Instructions to follow —
Please duplicate the records word for word, from the line that contains "Given: Open Las" through the line that contains "This screenshot has height=814, width=1038.".

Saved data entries
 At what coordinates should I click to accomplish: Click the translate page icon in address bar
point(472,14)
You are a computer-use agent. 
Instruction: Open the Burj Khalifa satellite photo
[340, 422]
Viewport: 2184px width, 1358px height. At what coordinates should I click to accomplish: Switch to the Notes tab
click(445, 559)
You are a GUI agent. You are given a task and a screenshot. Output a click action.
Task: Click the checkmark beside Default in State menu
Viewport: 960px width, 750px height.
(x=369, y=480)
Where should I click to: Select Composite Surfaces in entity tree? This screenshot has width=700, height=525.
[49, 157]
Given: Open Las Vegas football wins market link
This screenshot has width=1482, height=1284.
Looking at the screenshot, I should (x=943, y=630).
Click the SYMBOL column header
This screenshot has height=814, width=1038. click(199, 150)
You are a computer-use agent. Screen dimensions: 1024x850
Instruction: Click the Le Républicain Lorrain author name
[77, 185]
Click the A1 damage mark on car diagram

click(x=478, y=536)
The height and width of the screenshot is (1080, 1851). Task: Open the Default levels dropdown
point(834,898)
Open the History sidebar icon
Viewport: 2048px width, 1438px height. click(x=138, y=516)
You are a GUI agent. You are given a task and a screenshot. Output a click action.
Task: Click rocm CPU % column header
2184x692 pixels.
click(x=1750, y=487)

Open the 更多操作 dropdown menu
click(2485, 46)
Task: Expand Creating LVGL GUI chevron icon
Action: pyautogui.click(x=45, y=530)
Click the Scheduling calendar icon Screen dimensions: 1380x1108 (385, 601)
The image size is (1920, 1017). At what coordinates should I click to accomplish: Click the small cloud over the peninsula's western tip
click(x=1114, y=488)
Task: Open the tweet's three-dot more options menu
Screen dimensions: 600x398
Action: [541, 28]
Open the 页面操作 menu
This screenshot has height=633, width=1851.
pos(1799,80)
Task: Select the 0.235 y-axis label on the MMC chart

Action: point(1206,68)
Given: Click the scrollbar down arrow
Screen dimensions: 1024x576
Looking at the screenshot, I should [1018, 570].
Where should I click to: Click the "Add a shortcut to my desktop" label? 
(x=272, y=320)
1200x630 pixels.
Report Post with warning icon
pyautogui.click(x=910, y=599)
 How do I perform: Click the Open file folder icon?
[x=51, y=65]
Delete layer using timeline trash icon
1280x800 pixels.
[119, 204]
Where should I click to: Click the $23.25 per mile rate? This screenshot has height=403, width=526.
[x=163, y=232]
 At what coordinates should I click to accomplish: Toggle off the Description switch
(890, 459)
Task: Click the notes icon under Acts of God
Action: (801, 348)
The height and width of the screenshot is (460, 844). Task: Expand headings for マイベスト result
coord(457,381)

Final result —
Given: Open Las Vegas football wins market link
This screenshot has width=1482, height=1284.
Looking at the screenshot, I should (x=943, y=630).
Click the SYMBOL column header
This screenshot has height=814, width=1038. click(199, 150)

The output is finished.